Source text:
----

Thursday, September 29, 2011

Why The Sox Missed The Playoffs




We all saw the Red Sox pull off the greatest regular season collapse in Major League Baseball history. The Rays, Orioles, and Yankees all played a very small part in history but it truly was the Sox who let it all get away. A miserable start to the season and miserable end erased what was a very successful middle. For the second straight year the Red Sox will not be in the postseason. Their last playoff win was back in the 2008 ALCS.

I won't bore you with a play-by-play account of last night's action, which all of you were watching or following anyway. Instead here are the main reasons that the Red Sox will be watching when the Yankees face the Tigers and the Rays meet the Rangers in the ALDS.


Start the year 0-6; 2-10

End the year 7-20

Go 2-5 vs. the Orioles in the final week + of the season

Allow Robert Andino to be the hero... again. (Andino hit .273-3-10 vs. BOS

In year 1 of Carl Crawford's $136 million deal he finishes the season: .255-11 HR-55 RBI & 18 SB... that's 18 steals! He is on pace to make a little over $1 million for every bag he steals. Wow. Also as we found out, he sucks in the outfield.

Right Field... enough said

Jonathan Papelbon (who was great all season) still blows a save in the biggest spot. Anyone else remember the 2009 playoffs?

Beckett & Lester crapping in their pants in September

(I won't blame injuries, but might as well mention Buchholz and Youkilis missing a lot of time, hello training staff.)

----

Source data:

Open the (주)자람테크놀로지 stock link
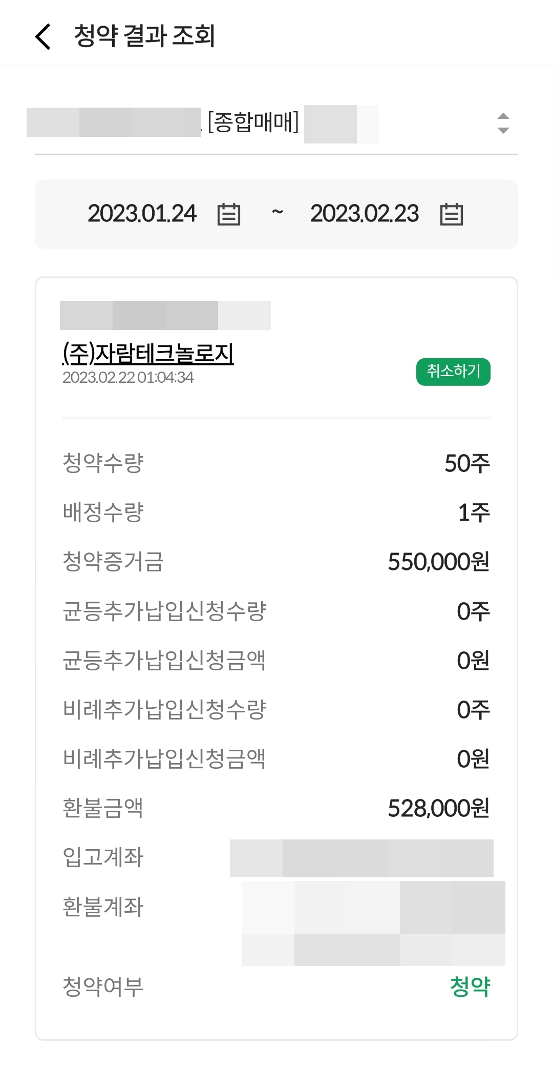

----

Problems to solve:
• 1. Answer these from the post on why the Red Sox missed the playoffs:
(a) In what series did the Red Sox last win a playoff game?
(b) What was Carl Crawford's stolen base total for the season?
(c) Which closer does the post say blew a save in the biggest spot?
• 2. Name every team other than the Red Sox that the Red Sox playoff post mentions.
• 3. Write the next part of the post on the Red Sox missing the playoffs.

Answers provided:
• 1.
(a) The 2008 ALCS.
(b) 18.
(c) Jonathan Papelbon.

• 2. Rays, Orioles, Yankees, Tigers, Rangers

• 3.
John Lackey: 12-12, 6.41 ERA. Also apparently is getting divorced from his cancer stricken wife. Yikes. Least he will have the opportunity to make up for it next year, or 2013, or 2014, or 2015...

Bobby Jenks.

Terry Francona allowing his players to think its ok to have an excuse for every single loss.

Going 10-8 in Interleague, when they normally clean-up, and bitching the entire time they played in an NL park.

And perhaps most important in this 2011 vacuum...

Losing 12 of 18 to the Rays... you know, the team that overcame you on the final night of the season.

Maybe it shouldn't be as much of a surprise that the Sox failed to make the postseason once again. You look at all of that and it really was an up hill fight. I'm sure I'm missing plenty of other great reasons, but this is all I got right now. Another season in the books. Now on to Patriots, Bruins, Celtics (hopefully), and the UFC.

Side bar: I do still believe that Jacoby Ellsbury (.321-32-105, 119R, 39SB, .928OPS) is the American League MVP. We shall see.